Activity:
Repeat the data exactly as it appears.

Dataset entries
=======

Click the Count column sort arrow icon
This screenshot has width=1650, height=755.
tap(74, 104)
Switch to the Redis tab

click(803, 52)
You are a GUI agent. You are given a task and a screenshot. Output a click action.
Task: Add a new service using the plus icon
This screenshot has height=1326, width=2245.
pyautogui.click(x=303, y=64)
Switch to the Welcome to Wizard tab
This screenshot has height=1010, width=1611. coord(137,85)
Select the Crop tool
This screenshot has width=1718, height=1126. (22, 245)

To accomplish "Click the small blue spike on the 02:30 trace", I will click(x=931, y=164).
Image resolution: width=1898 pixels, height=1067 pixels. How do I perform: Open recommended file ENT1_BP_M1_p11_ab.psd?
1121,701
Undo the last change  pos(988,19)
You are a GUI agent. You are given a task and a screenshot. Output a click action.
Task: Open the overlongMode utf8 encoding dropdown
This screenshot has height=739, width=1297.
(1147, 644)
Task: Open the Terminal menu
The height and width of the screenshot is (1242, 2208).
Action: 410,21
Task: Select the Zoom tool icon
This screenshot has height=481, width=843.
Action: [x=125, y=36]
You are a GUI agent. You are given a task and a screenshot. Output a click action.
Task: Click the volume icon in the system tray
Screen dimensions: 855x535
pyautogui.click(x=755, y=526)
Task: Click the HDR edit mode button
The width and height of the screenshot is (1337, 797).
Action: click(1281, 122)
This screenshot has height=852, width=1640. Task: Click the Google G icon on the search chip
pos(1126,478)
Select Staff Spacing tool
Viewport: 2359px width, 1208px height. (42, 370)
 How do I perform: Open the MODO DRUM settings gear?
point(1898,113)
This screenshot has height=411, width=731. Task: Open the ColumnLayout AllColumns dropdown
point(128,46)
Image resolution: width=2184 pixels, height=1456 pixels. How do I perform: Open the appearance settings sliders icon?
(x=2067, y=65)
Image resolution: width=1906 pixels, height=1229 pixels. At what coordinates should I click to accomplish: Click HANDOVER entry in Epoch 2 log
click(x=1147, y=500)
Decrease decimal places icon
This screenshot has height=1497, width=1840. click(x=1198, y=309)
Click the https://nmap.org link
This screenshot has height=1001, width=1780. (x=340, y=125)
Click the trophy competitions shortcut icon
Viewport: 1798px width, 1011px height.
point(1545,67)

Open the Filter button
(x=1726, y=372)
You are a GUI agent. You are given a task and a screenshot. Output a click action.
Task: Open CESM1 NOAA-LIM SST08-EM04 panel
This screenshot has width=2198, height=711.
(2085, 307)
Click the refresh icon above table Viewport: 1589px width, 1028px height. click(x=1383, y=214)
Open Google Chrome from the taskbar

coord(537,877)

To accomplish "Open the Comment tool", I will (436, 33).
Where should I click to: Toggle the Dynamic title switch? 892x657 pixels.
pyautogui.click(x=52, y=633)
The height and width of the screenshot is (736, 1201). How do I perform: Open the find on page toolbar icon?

=======

Answer box:
Click the Count column sort arrow icon
This screenshot has width=1650, height=755.
tap(74, 104)
Switch to the Redis tab

click(803, 52)
You are a GUI agent. You are given a task and a screenshot. Output a click action.
Task: Add a new service using the plus icon
This screenshot has height=1326, width=2245.
pyautogui.click(x=303, y=64)
Switch to the Welcome to Wizard tab
This screenshot has height=1010, width=1611. coord(137,85)
Select the Crop tool
This screenshot has width=1718, height=1126. (22, 245)

To accomplish "Click the small blue spike on the 02:30 trace", I will click(x=931, y=164).
Image resolution: width=1898 pixels, height=1067 pixels. How do I perform: Open recommended file ENT1_BP_M1_p11_ab.psd?
1121,701
Undo the last change  pos(988,19)
You are a GUI agent. You are given a task and a screenshot. Output a click action.
Task: Open the overlongMode utf8 encoding dropdown
This screenshot has height=739, width=1297.
(1147, 644)
Task: Open the Terminal menu
The height and width of the screenshot is (1242, 2208).
Action: 410,21
Task: Select the Zoom tool icon
This screenshot has height=481, width=843.
Action: [x=125, y=36]
You are a GUI agent. You are given a task and a screenshot. Output a click action.
Task: Click the volume icon in the system tray
Screen dimensions: 855x535
pyautogui.click(x=755, y=526)
Task: Click the HDR edit mode button
The width and height of the screenshot is (1337, 797).
Action: click(1281, 122)
This screenshot has height=852, width=1640. Task: Click the Google G icon on the search chip
pos(1126,478)
Select Staff Spacing tool
Viewport: 2359px width, 1208px height. (42, 370)
 How do I perform: Open the MODO DRUM settings gear?
point(1898,113)
This screenshot has height=411, width=731. Task: Open the ColumnLayout AllColumns dropdown
point(128,46)
Image resolution: width=2184 pixels, height=1456 pixels. How do I perform: Open the appearance settings sliders icon?
(x=2067, y=65)
Image resolution: width=1906 pixels, height=1229 pixels. At what coordinates should I click to accomplish: Click HANDOVER entry in Epoch 2 log
click(x=1147, y=500)
Decrease decimal places icon
This screenshot has height=1497, width=1840. click(x=1198, y=309)
Click the https://nmap.org link
This screenshot has height=1001, width=1780. (x=340, y=125)
Click the trophy competitions shortcut icon
Viewport: 1798px width, 1011px height.
point(1545,67)

Open the Filter button
(x=1726, y=372)
You are a GUI agent. You are given a task and a screenshot. Output a click action.
Task: Open CESM1 NOAA-LIM SST08-EM04 panel
This screenshot has width=2198, height=711.
(2085, 307)
Click the refresh icon above table Viewport: 1589px width, 1028px height. click(x=1383, y=214)
Open Google Chrome from the taskbar

coord(537,877)

To accomplish "Open the Comment tool", I will (436, 33).
Where should I click to: Toggle the Dynamic title switch? 892x657 pixels.
pyautogui.click(x=52, y=633)
The height and width of the screenshot is (736, 1201). How do I perform: Open the find on page toolbar icon?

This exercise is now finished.